Deadeye – EXCERPT

Dark and deadly adventure awaits in the old-west town of Deadeye. Vitus, a displaced Roman soldier, and Caecilia, handmaiden to a lusty goddess, must embrace a world of lustful and devious demons, in a town of high-stakes gamblers, quick and murderous gunslingers, vicious outlaws, and pretty soiled doves in order to succeed in their mission. And then there’s the hell-zombies who guard the place.

deadeye_smJustus, an incubus, is the son of the demon lord of Infernia, who also happens to own this decadent western town–a lusty sex demon who must shed his dark shadow in order to accept his destiny as a Nacraecian Dreamweaver Sorcerer, a destiny inherited from the blood of his dreamweaver mother. There’s more dangers than what’s just on the surface awaiting these three.

Three who meet, three who must face their duty to claim their destinies, three who risk everything to be free.

EXCERPT

1880s, The American West

Caecilia.

Where was she now? He’d last caught sight of her—what was it? Paris, a century ago. She’d been working on the stage at the time. Vitus had been sent there to retrieve one of Apollo’s daughters and dispense with the demi-god who had spirited her away. Vitus didn’t allow himself to dwell on Caecilia’s whereabouts too often. It did no good, served no purpose, other than to irritate the hell out of him.

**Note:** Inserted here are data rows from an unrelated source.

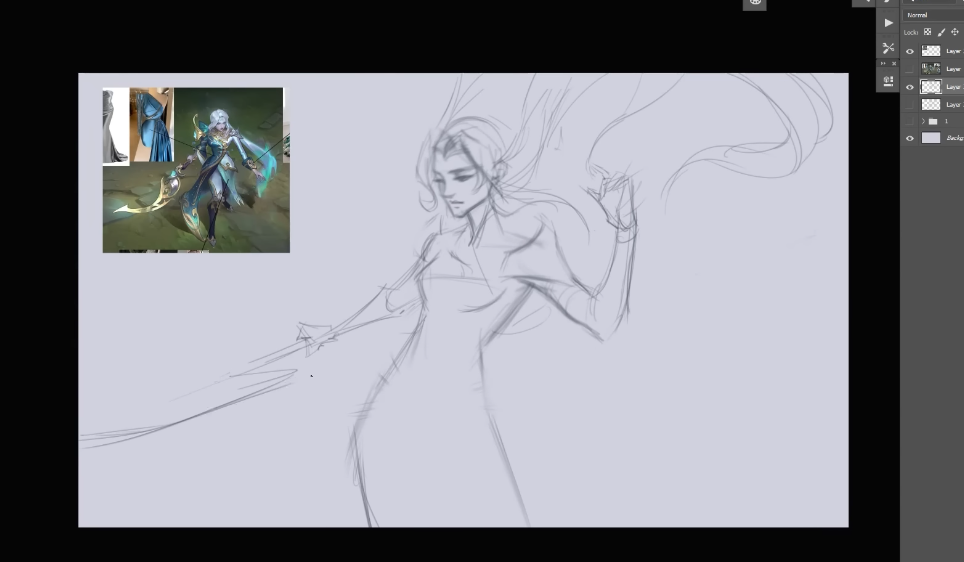The image size is (964, 562).
Task: Hide the selected sketch layer eye
Action: pos(910,87)
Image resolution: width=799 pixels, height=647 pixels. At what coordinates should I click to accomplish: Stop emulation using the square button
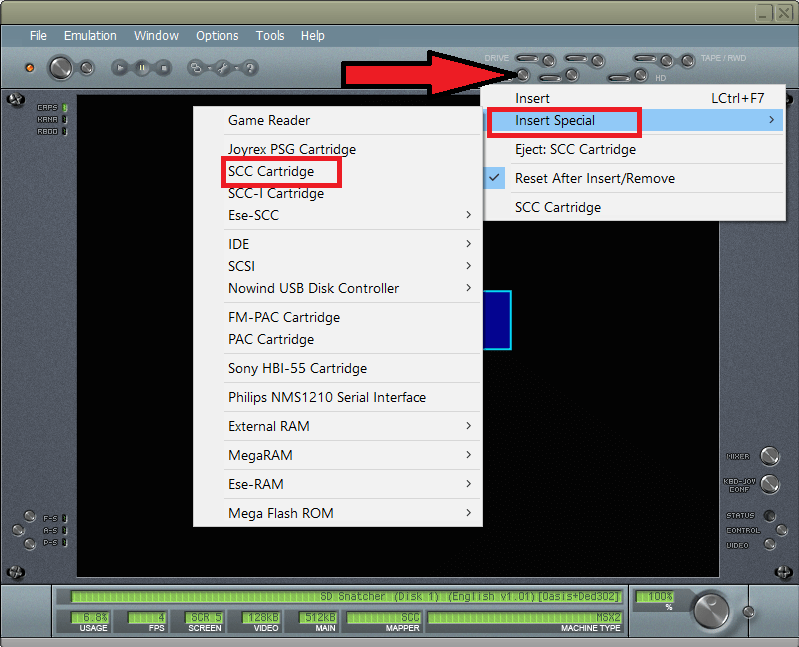pyautogui.click(x=162, y=68)
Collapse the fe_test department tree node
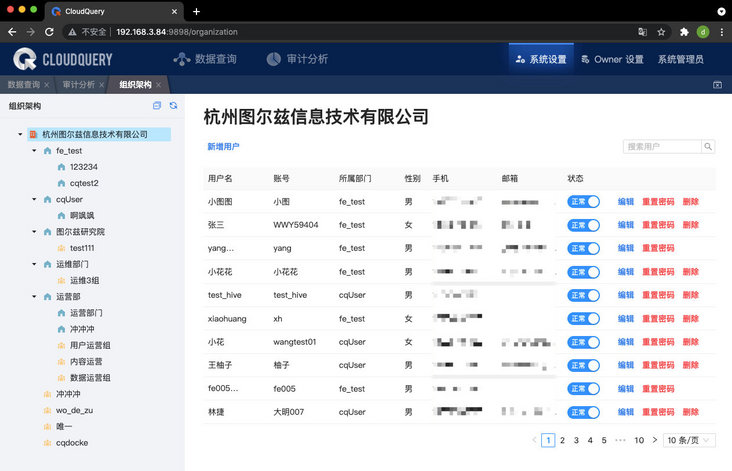The height and width of the screenshot is (471, 732). 34,151
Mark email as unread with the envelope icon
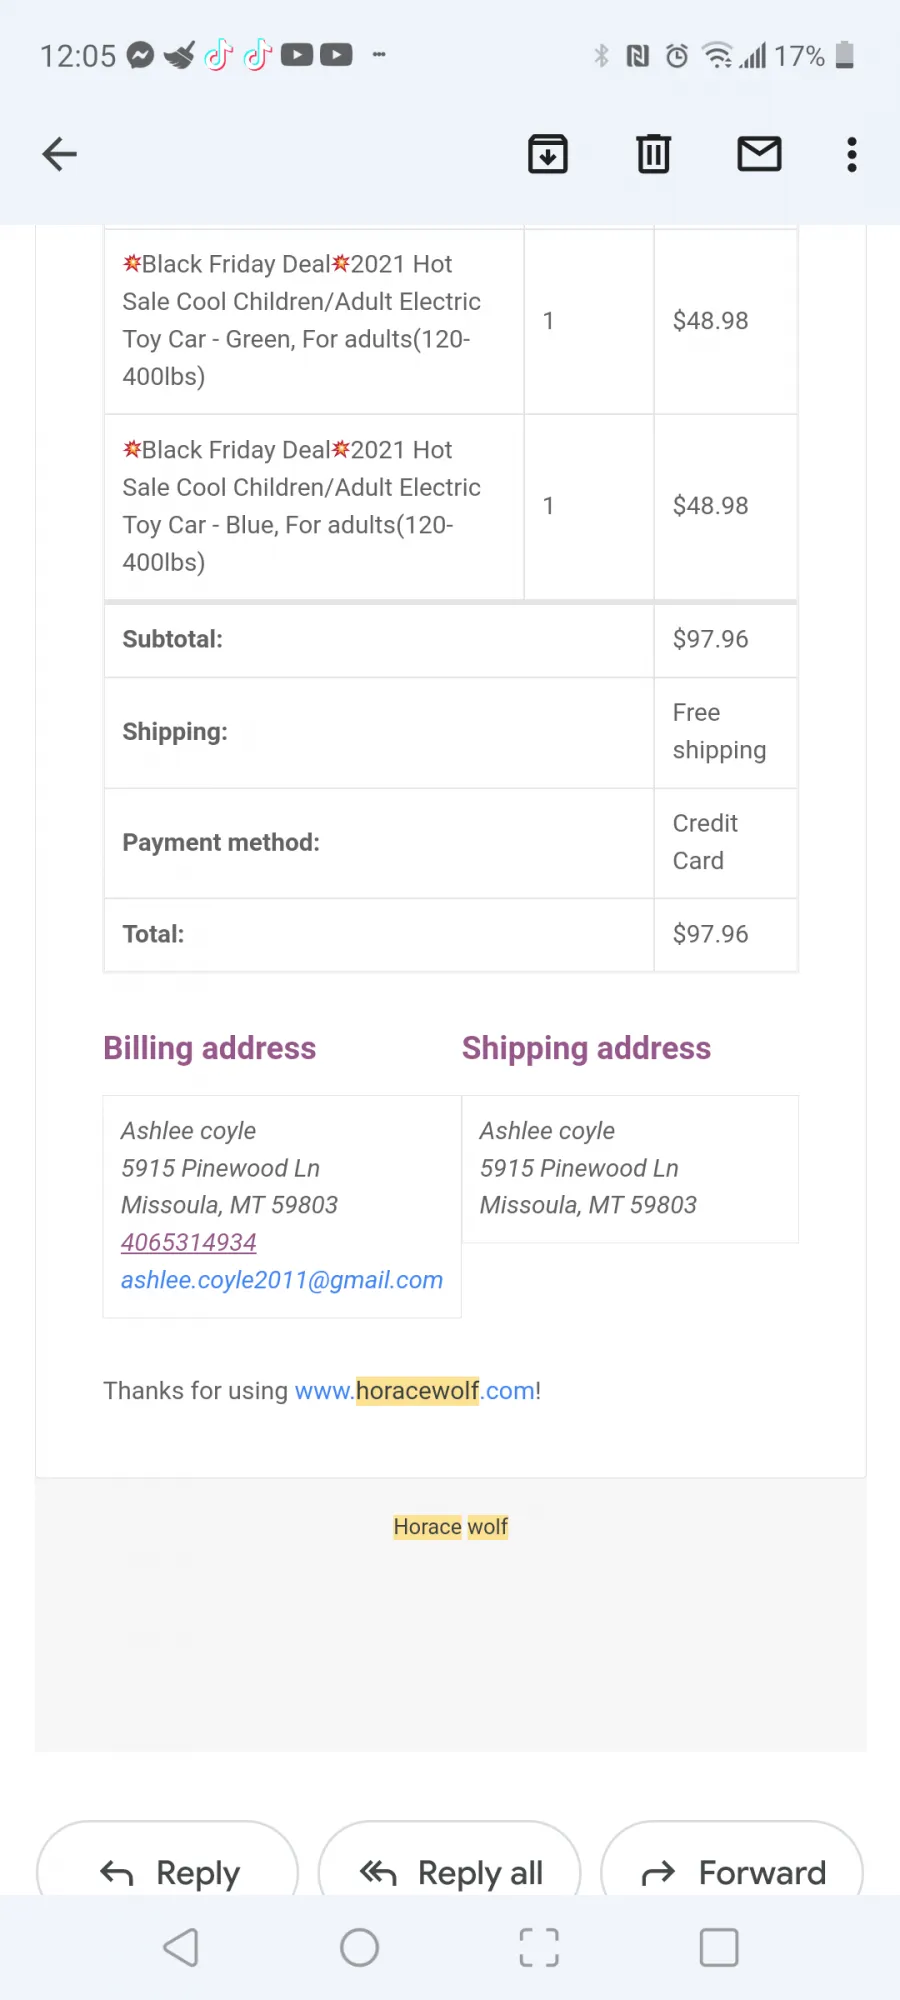This screenshot has height=2000, width=900. [760, 154]
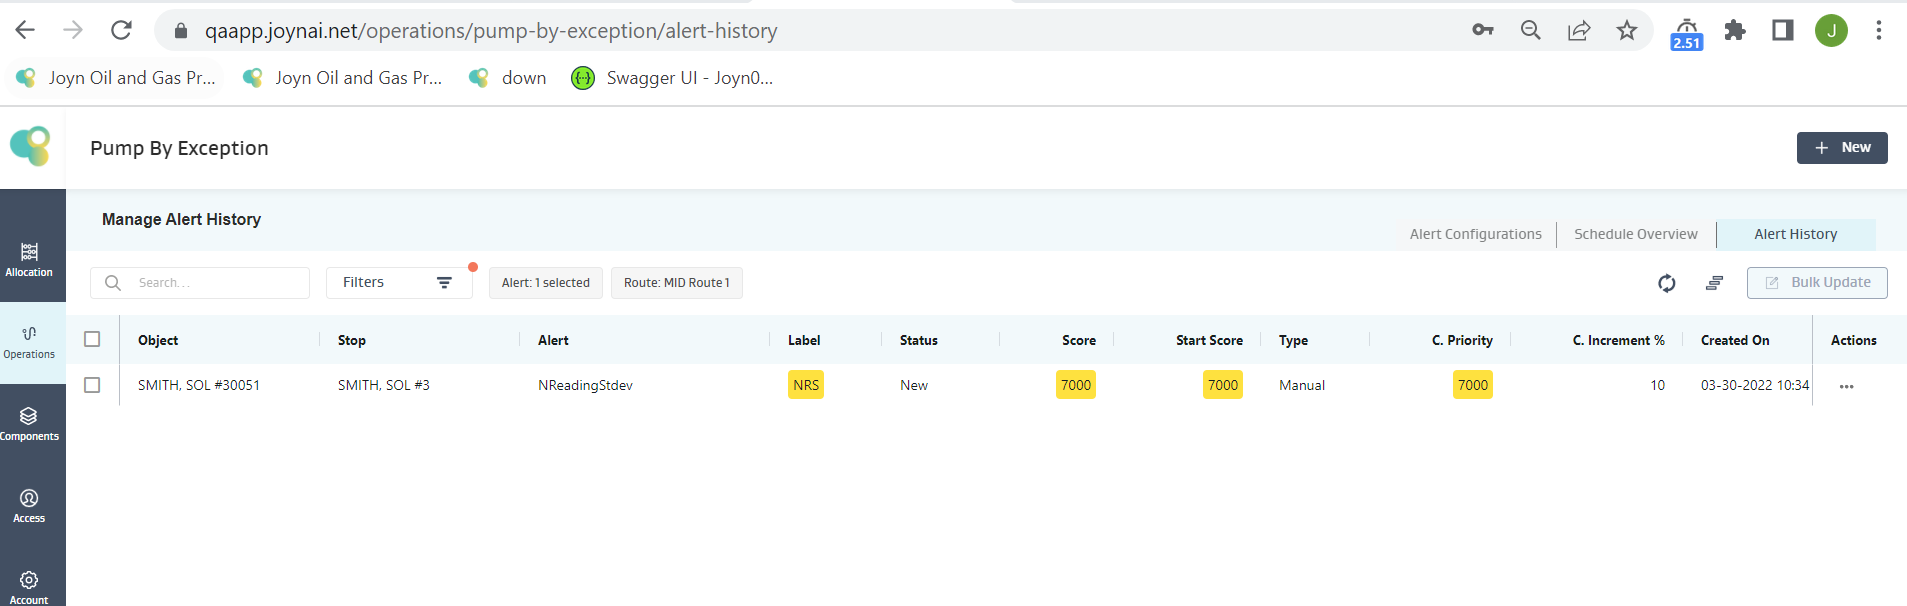Open the Route: MID Route 1 filter

pos(676,283)
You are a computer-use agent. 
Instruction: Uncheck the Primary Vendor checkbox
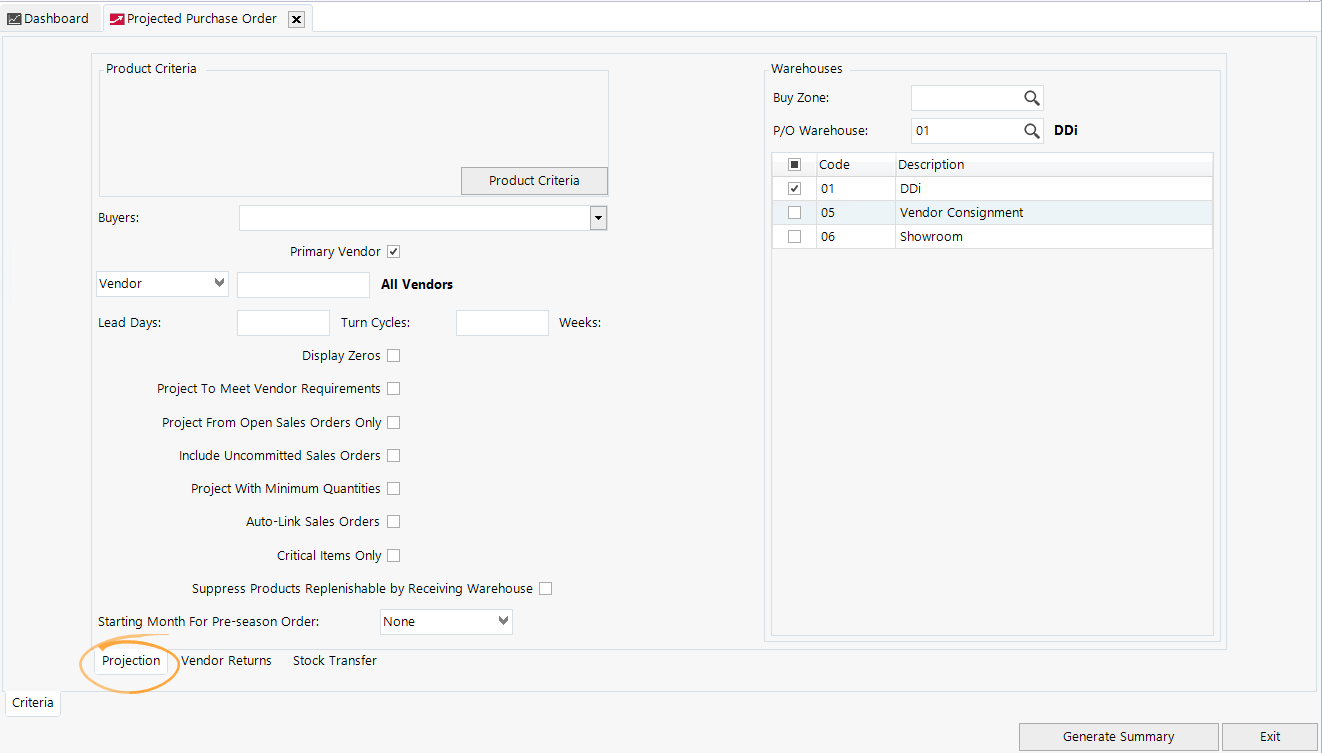pos(393,251)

The living had a way of thinking of hell in simplified terms, Vitus thought as he leaned forward in his saddle and surveyed the deadly western landscape spread out before him. The sun beat down hot and boiling. The saddle leather creaked as he leaned back, pulled out the makings and rolled himself a cigarette. He stuck it between his lips, lit it, and inhaled deeply, then released the smoke into the air. One of the simple pleasures he’d embraced from this time, and this untamed western land was one of the few places that challenged his innate warrior nature.

Gods and their vengeance. Long lasting and purely hell on earth. But even hell was only what you made it and not exactly the same for everyone. Being dropped into the court of Apollo had not led to an easy path for Vitus, but it was one he was familiar with and one he had learned to embrace.

I don’t need another lover, Roman. I want a gladiator to entertain me. I’ve become bored and I thank Diana for her most timely gift. Let us hope you prove to be worth the time. Immortality should offer plenty of opportunity for you to hone your skills. We shall see.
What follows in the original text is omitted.